The problem with that couch move was likely not lack of strength; it was lack of intelligence and respect for the difficulty of the task undertaken.

Glad that the op’s idiocy did not kill or otherwise seriously injure the friend. Yeah, if you can’t be arsed to even clear out your path before you start moving a couch up the stairs you should be hiring a professional.

(The op is a schmiel; he guy he “helped” was a schmazel: A schlemiel is somebody who spills his soup and a schlimazel is the person it lands on.)

  1. I’d disagree. If you’re out of shape, you’re knowingly harming your body and I think you should have to defend the burden you place on society as a result. But that’s an ethical dilemma related to things like health insurance so w/e

  2. My decision to help someone isn’t based on them being fit. My decision to be happy to help is based on whether they are though. If you’re just using me because you’re too cheap to hire some movers AND you’re too out of shape to guarantee that me and you can safely do this job, I’m gonna be upset

  3. I didn’t berate the guy

  4. I’m mostly just memeing because I thought it was funny that people got so caught up on this weird minimum amount of necessary masculinity I set as an example for visualization purposes. Being a man, woman, agender, w/e isn’t a result of your fitness or life choices. You can be a masculine woman or effeminate guy and that’s cool, but I’d still hope you’re taking care of yourself enough to not drop a couch on yourself

What’s the pathology of someone who asks there neighbor to do shit for them for free and doesn’t even use their free labor properly?

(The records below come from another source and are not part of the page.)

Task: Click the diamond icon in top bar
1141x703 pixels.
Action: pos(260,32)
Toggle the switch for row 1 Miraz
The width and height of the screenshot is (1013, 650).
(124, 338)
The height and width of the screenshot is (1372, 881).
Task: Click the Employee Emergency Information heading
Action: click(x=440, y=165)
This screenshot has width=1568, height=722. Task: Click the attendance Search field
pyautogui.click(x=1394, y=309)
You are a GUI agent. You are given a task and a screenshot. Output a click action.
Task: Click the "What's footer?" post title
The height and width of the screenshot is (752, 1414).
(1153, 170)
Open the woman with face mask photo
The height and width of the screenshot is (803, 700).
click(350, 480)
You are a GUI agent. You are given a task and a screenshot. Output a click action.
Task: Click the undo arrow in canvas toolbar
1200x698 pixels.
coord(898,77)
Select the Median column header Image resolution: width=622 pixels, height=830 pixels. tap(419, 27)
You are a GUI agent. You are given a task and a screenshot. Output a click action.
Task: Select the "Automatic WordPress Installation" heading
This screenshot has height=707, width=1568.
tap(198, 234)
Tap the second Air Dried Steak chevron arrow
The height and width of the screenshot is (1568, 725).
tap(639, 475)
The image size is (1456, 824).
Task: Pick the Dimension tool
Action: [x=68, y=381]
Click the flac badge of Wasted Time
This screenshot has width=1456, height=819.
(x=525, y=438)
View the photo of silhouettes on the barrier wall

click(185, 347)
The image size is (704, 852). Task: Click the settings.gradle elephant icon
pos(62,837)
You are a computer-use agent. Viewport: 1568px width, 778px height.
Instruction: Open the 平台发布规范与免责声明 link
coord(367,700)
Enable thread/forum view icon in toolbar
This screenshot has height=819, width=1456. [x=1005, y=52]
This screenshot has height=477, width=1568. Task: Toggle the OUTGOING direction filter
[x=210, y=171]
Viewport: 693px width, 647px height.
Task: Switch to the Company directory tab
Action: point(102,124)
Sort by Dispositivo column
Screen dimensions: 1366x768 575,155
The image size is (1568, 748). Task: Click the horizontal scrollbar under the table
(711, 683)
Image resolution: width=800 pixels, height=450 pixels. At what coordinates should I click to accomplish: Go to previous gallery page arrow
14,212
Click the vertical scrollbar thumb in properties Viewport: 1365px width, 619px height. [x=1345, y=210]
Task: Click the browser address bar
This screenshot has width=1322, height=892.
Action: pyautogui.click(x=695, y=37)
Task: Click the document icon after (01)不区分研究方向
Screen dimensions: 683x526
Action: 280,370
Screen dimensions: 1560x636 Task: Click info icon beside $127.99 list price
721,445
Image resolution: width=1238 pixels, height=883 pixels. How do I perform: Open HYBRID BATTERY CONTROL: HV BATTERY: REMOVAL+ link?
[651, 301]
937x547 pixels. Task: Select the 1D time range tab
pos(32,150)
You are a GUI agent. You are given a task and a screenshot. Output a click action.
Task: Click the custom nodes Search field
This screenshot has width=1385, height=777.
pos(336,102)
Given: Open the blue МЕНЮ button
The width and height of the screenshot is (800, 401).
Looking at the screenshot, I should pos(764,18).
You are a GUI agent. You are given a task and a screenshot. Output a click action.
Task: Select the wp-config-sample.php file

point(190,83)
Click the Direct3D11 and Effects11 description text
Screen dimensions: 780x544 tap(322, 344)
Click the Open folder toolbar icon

I don’t really see how I’m an idiot? We had our plan in place. I’d guide the couch around the home while he walked straight. The only hitch was the stairs. We ran into problems because a third party managed to obstruct our path in the interim between us leaving the domicile and returning with the couch (~5 minutes). You can argue I wasn’t professional enough or whatever but it wasn’t a particularly hard to carry couch, we just got caught up in a string of bad luck and I’m frustrated that someone nearly got hurt because of their lack of fitness.

Also a 185 bench for a single isn’t “intermediate” in the coaching world. Intermediate is when linear gains stop, which for most guys will be much closer to 225.

Hell, you can’t even figure out what the person you’re allegedly quoting actually said (irrespective of your elementary blunder in assuming that any such person is bound to be a man). Nowhere in this thread did I use the phrase that you’re falsely attributing to me in the above quote.

[QUOTE=elliott]
I don’t like that the lack of fitness in society causes people to ask me help them move and also causes them to hurt themselves.
[/quote]

Fine. The fact that your OP didn’t clearly explain what it was you don’t like, but instead came across as thinly veiled bragging about your own strength (which isn’t mitigated by your subsequent humblebragging about your strength being only “intermediate” but nonetheless far superior to that of the “unfit” persons you’re sneering at) is your fault, not ours.

And what do you mean by suggesting that “the lack of fitness in society causes people to ask you to help them move”? Are you under the impression that even very fit people generally move house all by themselves, carrying those several-hundred-pound couches up and down stairs entirely unaided? Do you imagine that if everybody worked out to at least an “intermediate” level of strength, they would no longer need help moving?

If you actually have “had things published”, all I can say is that I sincerely sympathize with your unfortunate readers in trying to make their way through what you think constitutes a coherent and sensible sentence.